The author further widens his scope in his chapters on science writing and the digital age. Writers such as Carl Sagan, Stephen Hawking, and Malcolm Gladwell demonstrate how nonfiction can translate complex ideas for general audiences. However, science writing, Foster warns, now contends with a cultural backdrop of skepticism and misinformation. He introduces the concept of defensive reading (approaching texts with both curiosity and caution) and encourages readers to interrogate authors, sources, data, and arguments using the same checklists that editors and researchers do.

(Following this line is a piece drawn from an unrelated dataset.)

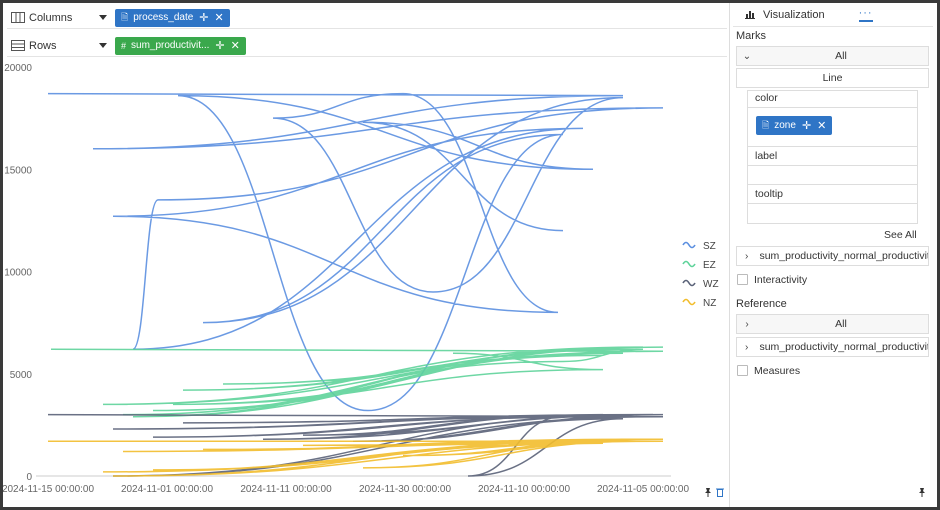 The width and height of the screenshot is (940, 510). Describe the element at coordinates (750, 15) in the screenshot. I see `bar-chart-icon` at that location.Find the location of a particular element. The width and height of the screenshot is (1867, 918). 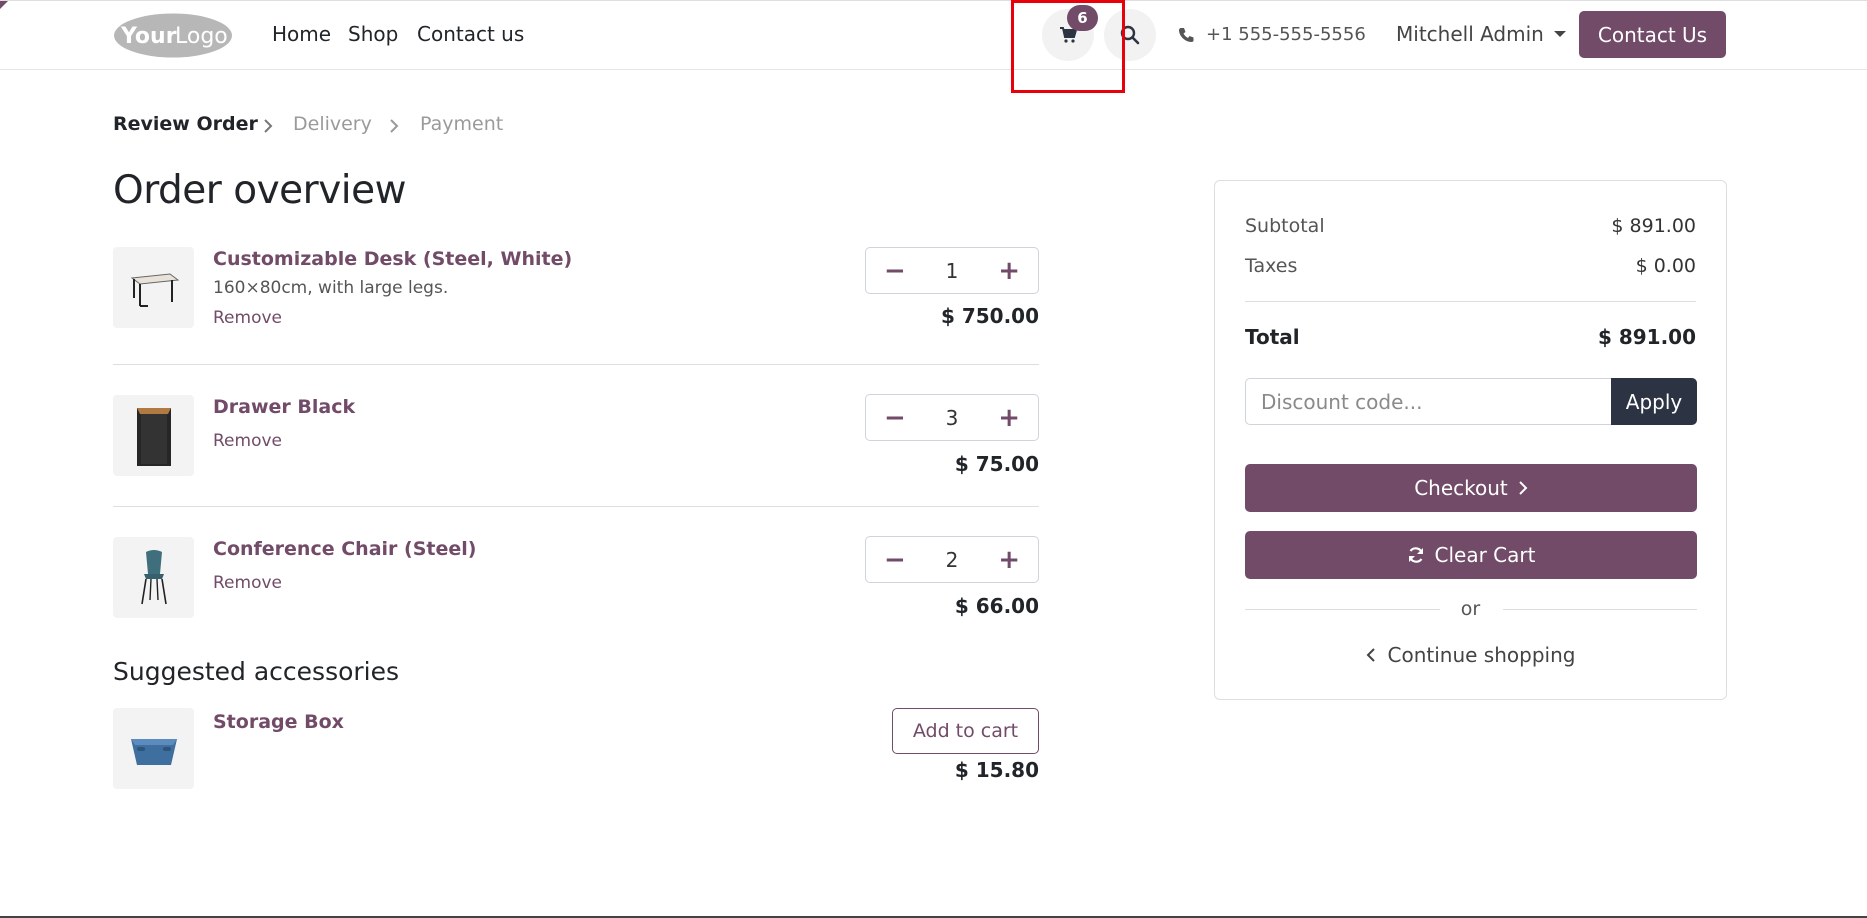

phone-link: +1 555-555-5556 is located at coordinates (1272, 34).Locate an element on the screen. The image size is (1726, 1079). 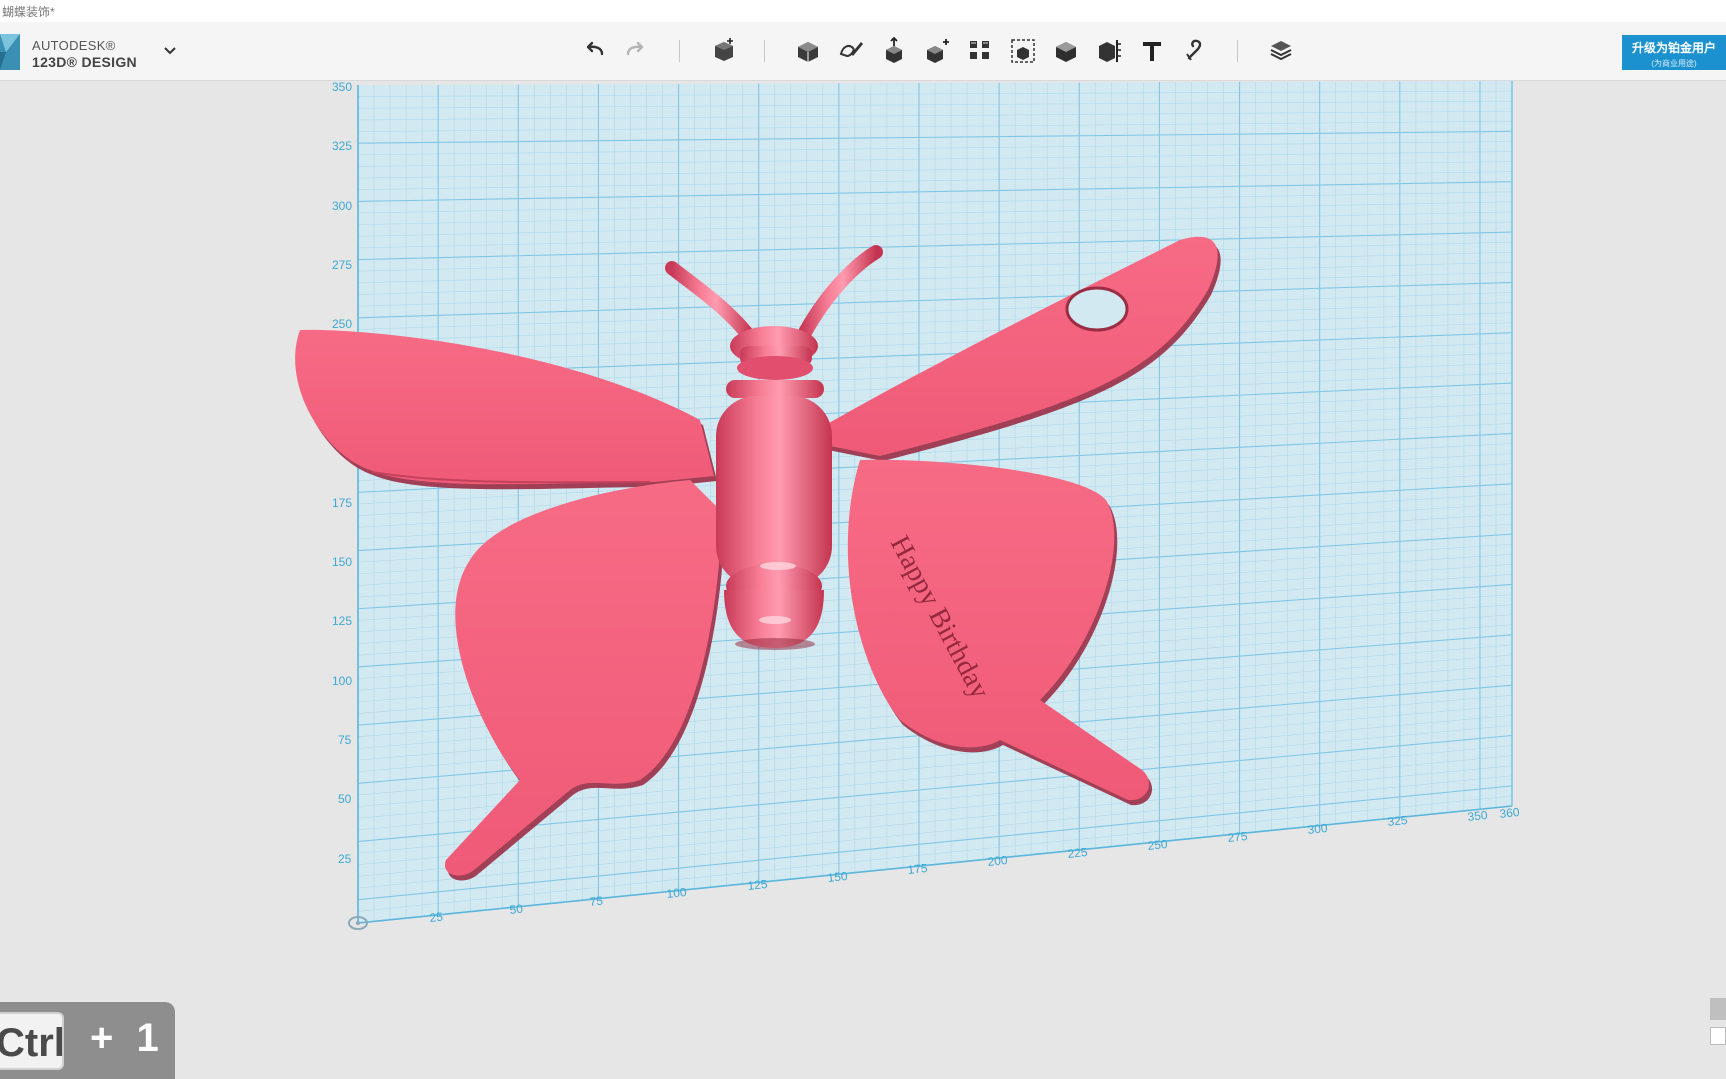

This practical advice culminates in Foster’s critique of the internet and social media. The rise of “dark information,” he argues, has transformed the nonfiction landscape entirely. Platforms that once promised democratization now amplify disinformation, valuing virality over veracity. Through satire and hyperbole—imagining social media companies consigned to a “special circle of Hell” (259)—Foster captures the moral stakes of the digital age. Misinformation, he suggests, functions like a disease: It spreads by contact, mutates quickly, and thrives on neglect, and the antidote is vigilance.


Next, Foster confronts deliberate bad-faith writing: hoaxes, forgeries, and falsified data. Examples range from fabricated memoirs such as James Frey’s A Million Little Pieces to fraudulent journalism and manipulated scientific studies. He cites Andrew Wakefield’s discredited vaccine research and Stephen Moore’s economic distortions as cases in which misinformation caused tangible harm. In a crescendo of moral outrage, Foster concludes that such falsehoods “contaminate” the entire information ecosystem, slowing scientific progress, costing lives, and eroding democratic trust.


The book ends on a note of cautious optimism. In the final chapter, Foster moves from mechanical guidelines to imaginative empathy, calling on readers to become “cocreators of meaning” (301). Reading critically, he argues, must also mean reading humanely: acknowledging one’s perspective while engaging generously with others. By bringing both intellect and imagination to nonfiction, readers can resist cynicism and restore trust to a fractured public discourse.